Thrive: The Third Metric to Redefining Success and Creating a Life of Well-Being, Wisdom, and WonderThrive: The Third Metric to Redefining Success and Creating a Life of Well-Being, Wisdom, and Wonder by Arianna Huffington
My rating: 2 of 5 stars

This book is a mishmash of pre- and re- digested advice about getting enough sleep, becoming mindful, meditating, and changing one's value system to honor "the third metric": a redefinition of success to include values beyond money and power.

Ms. Huffington spends many pages telling the reader to unplug from digital devices, and then spends as many pages listing and annotating apps to meditate by, unplug by, control one's multi-tasking by, or even do nothing by. **

She praises and damns social media, makes generalizations about what physicists believe about time, and makes enormous generalizations about being guided by one's intuition or inner sense of rightness.  (Note: terrorists believe in their sense of rightness, too.) Other generalizations are more annoying.

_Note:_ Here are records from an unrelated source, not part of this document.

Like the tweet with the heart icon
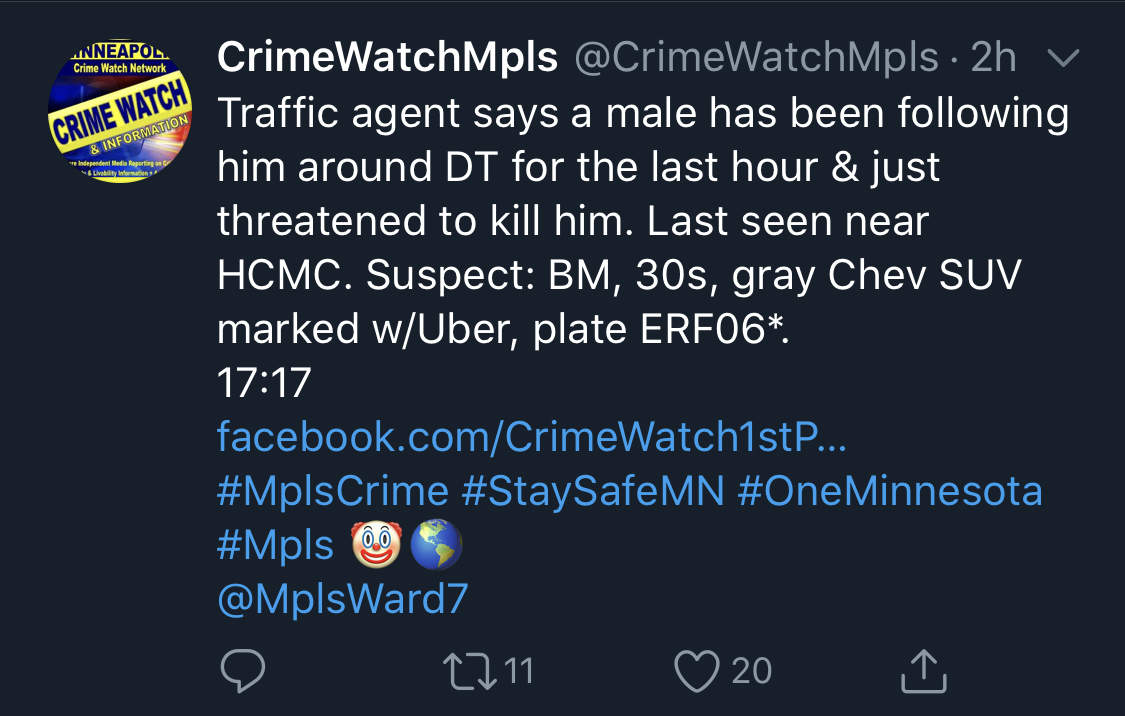This screenshot has width=1125, height=716. [x=697, y=671]
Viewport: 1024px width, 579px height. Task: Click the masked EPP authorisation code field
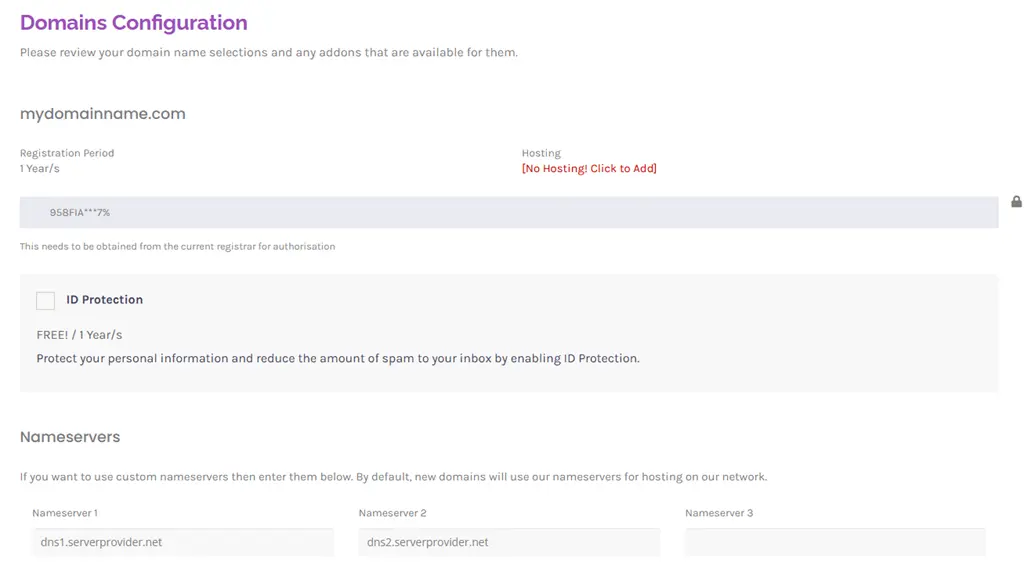pyautogui.click(x=400, y=212)
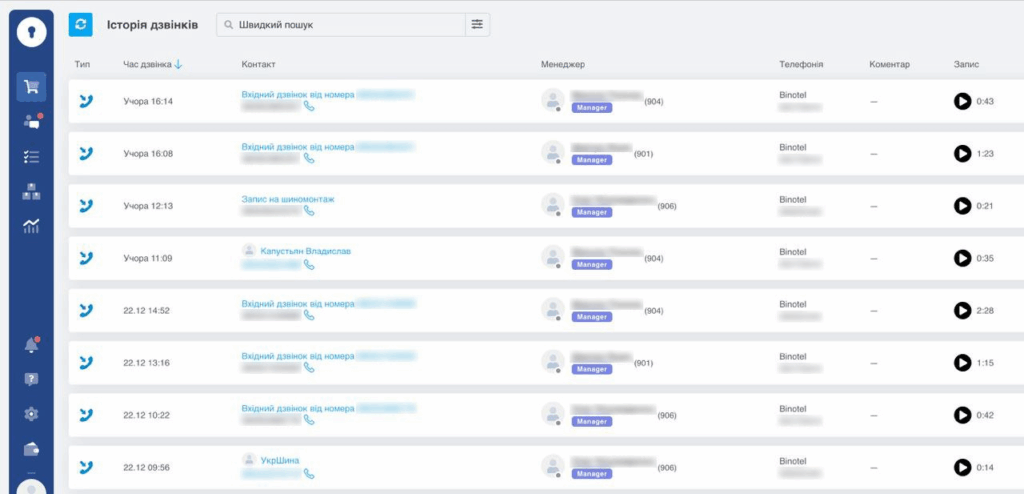Open the task checklist sidebar icon
The height and width of the screenshot is (494, 1024).
[x=31, y=157]
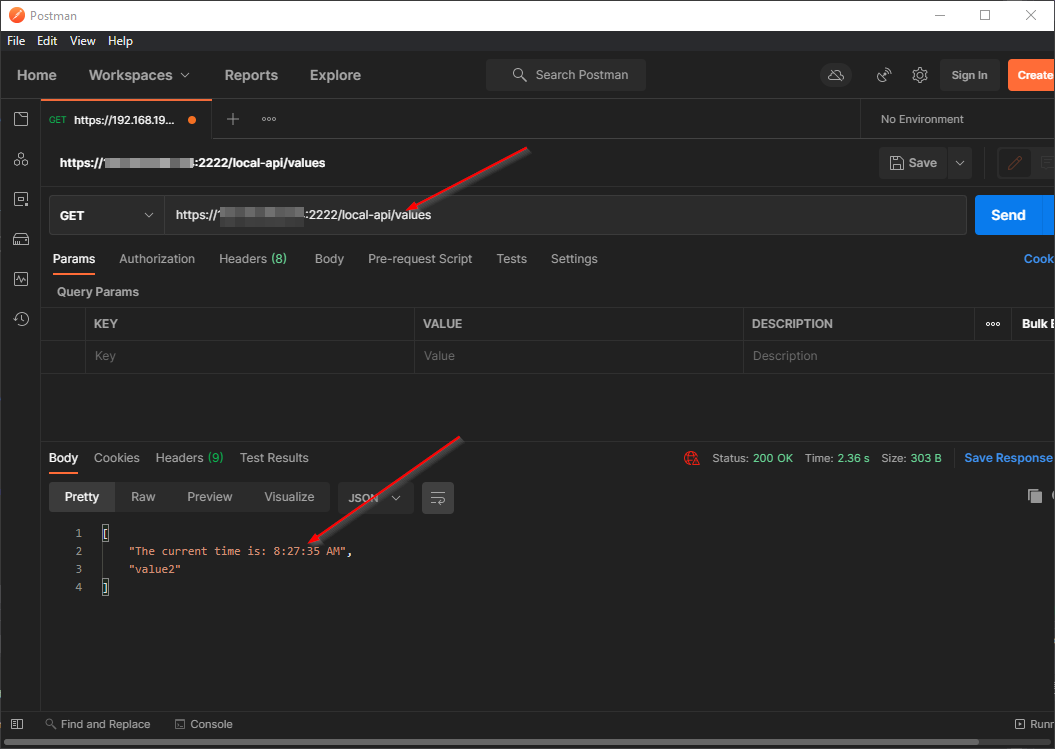1055x749 pixels.
Task: Open the Mock Servers panel
Action: click(20, 238)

Sorry, I don't buy the idea that sleep is a feminist issue, and I disagree strongly that people do not bond over moments of shared mortality. Our national experience and personal experience belie that assumption.

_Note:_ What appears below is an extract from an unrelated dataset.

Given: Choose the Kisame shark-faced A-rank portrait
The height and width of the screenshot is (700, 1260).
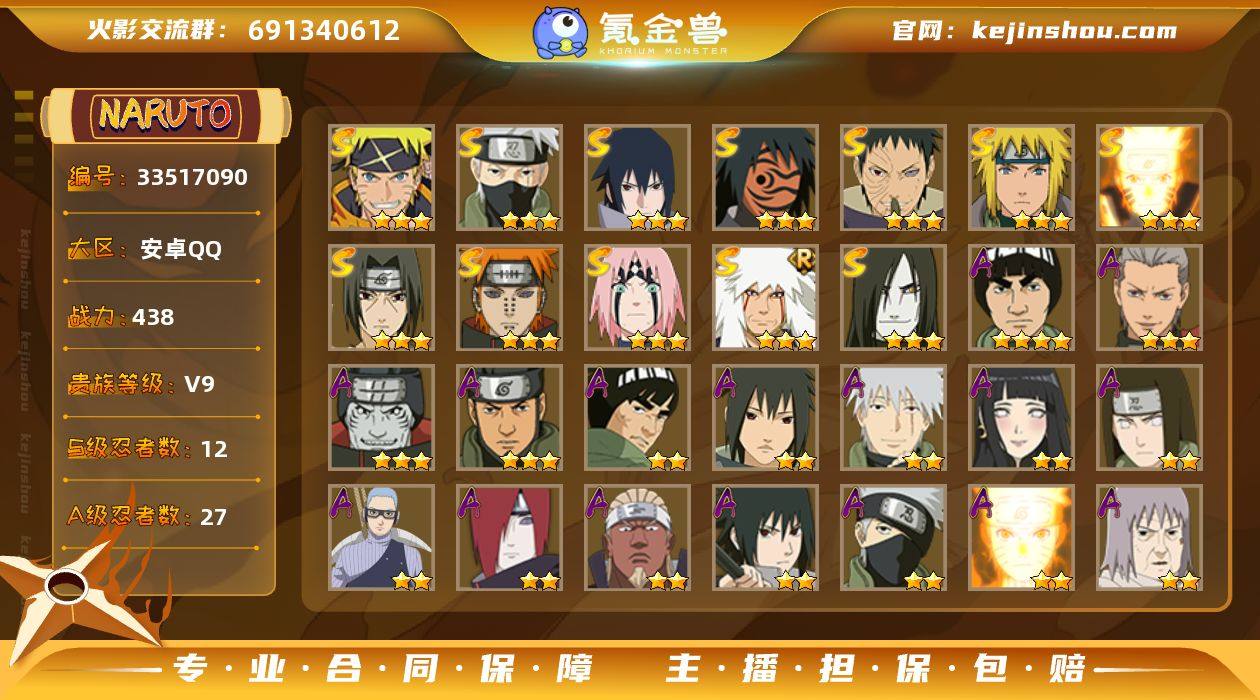Looking at the screenshot, I should [381, 418].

Much of the book is not this annoying, but so much of it is that the reader almost misses some genuine insights - such as the observation that the algorithms that govern the user's "personalized" experience at sites such as amazon.com provide a very shallow interpretation of who the user is.

Note to Arianna's editor: Metaphors work better if they're not, dare I say, counter-intuitive, or downright wrong. The iceberg did not hit the Titanic. The Titanic hit the iceberg. Just saying.

I received this book as an ARC. This is my honest review.



**Literally. As in, watch this app for 2 minutes if you want to do nothing.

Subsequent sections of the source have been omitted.